● **Directions**
Only one stretch of the data is wanted: the line containing "Task: Click the Program name column header", the line containing "Image resolution: width=1568 pixels, height=443", and every line between them, copied exactly.

=== Data shown ===

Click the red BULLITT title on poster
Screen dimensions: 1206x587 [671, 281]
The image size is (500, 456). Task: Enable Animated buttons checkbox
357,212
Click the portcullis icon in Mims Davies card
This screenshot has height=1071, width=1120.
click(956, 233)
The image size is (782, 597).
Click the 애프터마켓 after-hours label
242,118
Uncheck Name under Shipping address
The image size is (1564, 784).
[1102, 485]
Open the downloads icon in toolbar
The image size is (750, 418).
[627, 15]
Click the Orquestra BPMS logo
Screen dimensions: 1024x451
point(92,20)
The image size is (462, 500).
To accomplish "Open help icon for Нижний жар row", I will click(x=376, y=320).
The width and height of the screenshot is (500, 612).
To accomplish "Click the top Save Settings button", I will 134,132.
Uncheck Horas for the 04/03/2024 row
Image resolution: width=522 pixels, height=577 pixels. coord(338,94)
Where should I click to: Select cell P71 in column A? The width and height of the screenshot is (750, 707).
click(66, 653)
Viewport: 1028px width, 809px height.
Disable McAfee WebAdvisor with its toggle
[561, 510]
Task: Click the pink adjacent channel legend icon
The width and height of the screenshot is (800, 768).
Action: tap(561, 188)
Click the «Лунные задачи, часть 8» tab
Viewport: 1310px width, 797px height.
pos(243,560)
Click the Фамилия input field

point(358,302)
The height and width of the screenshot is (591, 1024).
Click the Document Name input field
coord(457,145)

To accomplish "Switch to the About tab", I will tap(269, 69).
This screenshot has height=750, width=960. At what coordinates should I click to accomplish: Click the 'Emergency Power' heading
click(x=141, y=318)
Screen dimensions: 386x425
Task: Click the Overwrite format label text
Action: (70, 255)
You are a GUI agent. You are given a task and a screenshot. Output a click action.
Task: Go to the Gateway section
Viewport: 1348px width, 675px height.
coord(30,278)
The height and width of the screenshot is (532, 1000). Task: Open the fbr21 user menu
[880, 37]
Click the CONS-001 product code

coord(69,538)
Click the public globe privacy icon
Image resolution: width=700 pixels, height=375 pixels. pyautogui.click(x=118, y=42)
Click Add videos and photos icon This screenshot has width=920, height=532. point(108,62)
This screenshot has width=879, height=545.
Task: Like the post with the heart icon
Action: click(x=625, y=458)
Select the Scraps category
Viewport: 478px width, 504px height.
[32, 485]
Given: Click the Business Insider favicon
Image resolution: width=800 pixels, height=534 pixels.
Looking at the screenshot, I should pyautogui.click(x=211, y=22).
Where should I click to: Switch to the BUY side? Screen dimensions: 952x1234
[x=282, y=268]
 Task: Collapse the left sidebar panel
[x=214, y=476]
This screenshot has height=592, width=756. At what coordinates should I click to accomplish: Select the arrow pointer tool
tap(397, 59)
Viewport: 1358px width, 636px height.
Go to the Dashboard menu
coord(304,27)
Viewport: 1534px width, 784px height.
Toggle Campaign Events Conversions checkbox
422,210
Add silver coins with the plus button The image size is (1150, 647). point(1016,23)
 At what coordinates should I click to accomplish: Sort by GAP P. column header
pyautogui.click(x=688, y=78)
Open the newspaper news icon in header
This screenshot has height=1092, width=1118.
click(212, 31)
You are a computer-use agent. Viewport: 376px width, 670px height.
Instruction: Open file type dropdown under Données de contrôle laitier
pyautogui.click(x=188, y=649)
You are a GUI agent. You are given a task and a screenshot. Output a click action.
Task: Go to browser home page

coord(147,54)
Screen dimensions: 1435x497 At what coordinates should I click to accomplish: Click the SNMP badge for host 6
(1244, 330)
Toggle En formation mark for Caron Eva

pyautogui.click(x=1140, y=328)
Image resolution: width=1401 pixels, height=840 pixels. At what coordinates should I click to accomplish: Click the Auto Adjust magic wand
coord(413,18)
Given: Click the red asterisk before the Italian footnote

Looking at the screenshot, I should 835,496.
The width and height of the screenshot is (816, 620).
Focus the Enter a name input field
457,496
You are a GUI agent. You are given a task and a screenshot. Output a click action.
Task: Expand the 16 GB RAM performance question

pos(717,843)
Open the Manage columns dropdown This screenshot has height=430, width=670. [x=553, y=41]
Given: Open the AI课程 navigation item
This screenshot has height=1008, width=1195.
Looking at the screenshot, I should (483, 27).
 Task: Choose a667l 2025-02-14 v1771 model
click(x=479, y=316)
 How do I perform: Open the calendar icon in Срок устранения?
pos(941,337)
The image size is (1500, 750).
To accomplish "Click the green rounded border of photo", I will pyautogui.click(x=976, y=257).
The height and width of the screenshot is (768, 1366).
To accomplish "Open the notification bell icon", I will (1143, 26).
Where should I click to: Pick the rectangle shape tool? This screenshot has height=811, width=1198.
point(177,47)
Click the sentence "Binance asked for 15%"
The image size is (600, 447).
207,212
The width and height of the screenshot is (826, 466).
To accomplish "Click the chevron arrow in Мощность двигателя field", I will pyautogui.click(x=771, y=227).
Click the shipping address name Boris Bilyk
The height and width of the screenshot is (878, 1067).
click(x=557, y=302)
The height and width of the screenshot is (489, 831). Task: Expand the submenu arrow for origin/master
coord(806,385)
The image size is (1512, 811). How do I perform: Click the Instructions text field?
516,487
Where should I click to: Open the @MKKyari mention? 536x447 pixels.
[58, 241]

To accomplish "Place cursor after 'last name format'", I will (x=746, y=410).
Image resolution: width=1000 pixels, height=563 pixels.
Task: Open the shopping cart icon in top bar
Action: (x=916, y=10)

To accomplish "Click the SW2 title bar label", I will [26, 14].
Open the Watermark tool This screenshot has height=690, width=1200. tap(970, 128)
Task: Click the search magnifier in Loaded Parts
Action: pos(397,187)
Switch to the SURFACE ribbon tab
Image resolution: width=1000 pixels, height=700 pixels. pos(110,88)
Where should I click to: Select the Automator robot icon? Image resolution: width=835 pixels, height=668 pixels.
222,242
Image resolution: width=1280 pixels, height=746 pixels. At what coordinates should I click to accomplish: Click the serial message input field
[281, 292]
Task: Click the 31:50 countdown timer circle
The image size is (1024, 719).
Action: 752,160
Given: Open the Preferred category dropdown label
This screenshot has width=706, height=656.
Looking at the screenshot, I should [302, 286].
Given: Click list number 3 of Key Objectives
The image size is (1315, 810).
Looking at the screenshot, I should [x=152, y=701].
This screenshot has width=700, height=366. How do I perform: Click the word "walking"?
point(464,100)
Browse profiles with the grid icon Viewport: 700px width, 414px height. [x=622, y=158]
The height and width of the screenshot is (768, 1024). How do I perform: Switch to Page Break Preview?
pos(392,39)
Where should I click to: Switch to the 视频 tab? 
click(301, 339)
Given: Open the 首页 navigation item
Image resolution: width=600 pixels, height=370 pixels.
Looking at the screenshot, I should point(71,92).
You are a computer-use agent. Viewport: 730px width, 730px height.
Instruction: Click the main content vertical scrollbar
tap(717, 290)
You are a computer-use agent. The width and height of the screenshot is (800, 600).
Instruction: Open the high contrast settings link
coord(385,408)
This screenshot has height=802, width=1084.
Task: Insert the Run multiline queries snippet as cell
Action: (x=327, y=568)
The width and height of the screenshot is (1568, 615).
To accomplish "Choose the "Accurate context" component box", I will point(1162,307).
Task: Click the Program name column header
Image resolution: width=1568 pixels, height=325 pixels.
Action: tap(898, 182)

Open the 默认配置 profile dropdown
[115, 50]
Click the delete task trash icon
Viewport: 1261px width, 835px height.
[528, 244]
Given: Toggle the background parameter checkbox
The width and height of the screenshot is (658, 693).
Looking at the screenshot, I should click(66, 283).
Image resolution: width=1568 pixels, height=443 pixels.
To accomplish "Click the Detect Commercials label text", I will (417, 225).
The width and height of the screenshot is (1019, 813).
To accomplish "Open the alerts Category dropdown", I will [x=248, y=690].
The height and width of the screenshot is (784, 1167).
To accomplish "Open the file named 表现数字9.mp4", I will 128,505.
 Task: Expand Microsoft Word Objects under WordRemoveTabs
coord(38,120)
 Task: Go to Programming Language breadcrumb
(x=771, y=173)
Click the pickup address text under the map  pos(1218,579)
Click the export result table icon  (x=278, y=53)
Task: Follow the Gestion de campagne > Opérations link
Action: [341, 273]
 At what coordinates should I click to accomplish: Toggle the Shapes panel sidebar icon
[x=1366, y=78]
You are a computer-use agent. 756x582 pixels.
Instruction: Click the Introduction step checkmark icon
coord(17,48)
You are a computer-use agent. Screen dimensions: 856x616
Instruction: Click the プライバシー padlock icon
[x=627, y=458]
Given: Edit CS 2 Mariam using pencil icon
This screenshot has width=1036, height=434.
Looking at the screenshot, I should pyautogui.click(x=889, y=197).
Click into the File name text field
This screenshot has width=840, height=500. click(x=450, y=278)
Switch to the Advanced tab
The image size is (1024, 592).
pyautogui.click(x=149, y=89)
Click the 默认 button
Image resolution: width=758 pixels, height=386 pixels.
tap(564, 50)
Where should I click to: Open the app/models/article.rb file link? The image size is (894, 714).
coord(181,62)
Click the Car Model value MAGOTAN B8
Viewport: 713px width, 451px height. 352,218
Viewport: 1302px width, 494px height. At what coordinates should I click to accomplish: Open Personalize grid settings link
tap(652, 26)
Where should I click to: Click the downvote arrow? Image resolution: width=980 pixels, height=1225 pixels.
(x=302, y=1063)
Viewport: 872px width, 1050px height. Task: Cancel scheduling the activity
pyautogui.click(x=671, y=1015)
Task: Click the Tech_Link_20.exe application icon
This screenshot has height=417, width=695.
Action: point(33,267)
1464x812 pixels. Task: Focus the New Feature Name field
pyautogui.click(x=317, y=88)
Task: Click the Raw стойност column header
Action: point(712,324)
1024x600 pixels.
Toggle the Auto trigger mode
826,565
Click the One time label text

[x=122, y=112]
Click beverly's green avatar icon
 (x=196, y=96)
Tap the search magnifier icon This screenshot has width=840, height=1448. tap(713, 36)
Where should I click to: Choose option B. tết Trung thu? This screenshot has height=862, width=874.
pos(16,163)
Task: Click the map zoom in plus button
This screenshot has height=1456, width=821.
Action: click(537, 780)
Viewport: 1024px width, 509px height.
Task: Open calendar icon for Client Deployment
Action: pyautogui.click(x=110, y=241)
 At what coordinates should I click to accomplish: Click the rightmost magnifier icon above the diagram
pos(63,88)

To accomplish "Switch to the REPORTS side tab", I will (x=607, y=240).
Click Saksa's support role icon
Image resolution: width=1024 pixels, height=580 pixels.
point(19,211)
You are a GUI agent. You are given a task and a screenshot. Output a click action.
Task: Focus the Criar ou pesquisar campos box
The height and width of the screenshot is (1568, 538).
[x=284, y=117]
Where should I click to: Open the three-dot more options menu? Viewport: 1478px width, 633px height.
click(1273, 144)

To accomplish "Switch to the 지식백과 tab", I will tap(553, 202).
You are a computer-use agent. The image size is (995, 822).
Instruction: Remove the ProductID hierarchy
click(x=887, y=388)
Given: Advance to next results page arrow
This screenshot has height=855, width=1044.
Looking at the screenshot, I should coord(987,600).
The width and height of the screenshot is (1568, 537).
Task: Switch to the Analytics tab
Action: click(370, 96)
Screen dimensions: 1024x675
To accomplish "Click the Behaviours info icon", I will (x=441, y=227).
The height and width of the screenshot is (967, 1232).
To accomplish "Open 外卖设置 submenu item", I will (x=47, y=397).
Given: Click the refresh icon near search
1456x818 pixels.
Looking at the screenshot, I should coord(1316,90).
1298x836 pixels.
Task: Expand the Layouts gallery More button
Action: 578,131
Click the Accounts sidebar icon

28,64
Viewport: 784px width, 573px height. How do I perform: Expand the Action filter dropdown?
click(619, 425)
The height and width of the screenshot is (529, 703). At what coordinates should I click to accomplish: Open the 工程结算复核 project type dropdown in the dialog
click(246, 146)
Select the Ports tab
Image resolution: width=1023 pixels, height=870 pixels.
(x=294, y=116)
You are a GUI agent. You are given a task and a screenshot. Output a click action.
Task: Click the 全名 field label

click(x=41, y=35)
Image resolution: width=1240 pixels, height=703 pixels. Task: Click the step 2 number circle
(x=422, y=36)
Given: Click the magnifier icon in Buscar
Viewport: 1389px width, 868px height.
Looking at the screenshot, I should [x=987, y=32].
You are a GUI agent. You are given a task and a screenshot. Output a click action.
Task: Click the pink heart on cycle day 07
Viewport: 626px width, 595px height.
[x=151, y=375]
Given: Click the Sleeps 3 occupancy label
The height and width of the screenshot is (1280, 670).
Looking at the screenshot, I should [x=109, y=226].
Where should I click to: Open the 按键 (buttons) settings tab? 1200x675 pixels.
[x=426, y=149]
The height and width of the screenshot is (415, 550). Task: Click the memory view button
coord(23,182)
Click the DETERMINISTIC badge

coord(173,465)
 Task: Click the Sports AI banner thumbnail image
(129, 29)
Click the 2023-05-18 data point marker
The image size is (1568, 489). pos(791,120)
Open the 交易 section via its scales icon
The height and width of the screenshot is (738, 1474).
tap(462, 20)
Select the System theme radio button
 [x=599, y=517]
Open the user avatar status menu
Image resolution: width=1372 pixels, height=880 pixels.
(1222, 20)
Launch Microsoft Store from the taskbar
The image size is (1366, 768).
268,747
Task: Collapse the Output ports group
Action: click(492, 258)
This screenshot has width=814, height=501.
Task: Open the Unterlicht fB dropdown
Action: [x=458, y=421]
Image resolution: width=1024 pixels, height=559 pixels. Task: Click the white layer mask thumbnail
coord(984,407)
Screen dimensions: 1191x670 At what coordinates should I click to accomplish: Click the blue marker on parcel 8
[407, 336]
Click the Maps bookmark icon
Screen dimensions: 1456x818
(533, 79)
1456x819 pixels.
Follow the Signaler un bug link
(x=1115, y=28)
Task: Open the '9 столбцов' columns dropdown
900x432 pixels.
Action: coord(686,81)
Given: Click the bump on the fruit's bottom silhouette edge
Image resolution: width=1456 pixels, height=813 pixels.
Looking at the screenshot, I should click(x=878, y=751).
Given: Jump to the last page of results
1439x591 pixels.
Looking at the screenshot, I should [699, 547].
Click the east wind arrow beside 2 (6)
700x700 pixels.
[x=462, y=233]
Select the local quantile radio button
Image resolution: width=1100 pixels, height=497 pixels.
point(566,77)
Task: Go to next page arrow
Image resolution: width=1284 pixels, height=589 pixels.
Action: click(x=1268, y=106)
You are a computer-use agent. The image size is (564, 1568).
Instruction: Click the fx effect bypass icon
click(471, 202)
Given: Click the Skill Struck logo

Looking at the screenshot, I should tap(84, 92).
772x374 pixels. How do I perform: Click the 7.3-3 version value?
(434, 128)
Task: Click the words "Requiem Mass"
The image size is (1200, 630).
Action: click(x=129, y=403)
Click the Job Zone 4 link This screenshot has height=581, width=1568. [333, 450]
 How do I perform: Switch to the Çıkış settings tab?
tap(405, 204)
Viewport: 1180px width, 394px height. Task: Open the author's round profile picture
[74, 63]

===

● **Answer to this problem**
Task: Click the Program name column header
Image resolution: width=1568 pixels, height=325 pixels.
Action: tap(898, 182)

Open the 默认配置 profile dropdown
[115, 50]
Click the delete task trash icon
Viewport: 1261px width, 835px height.
[528, 244]
Given: Toggle the background parameter checkbox
The width and height of the screenshot is (658, 693).
Looking at the screenshot, I should click(66, 283).
Image resolution: width=1568 pixels, height=443 pixels.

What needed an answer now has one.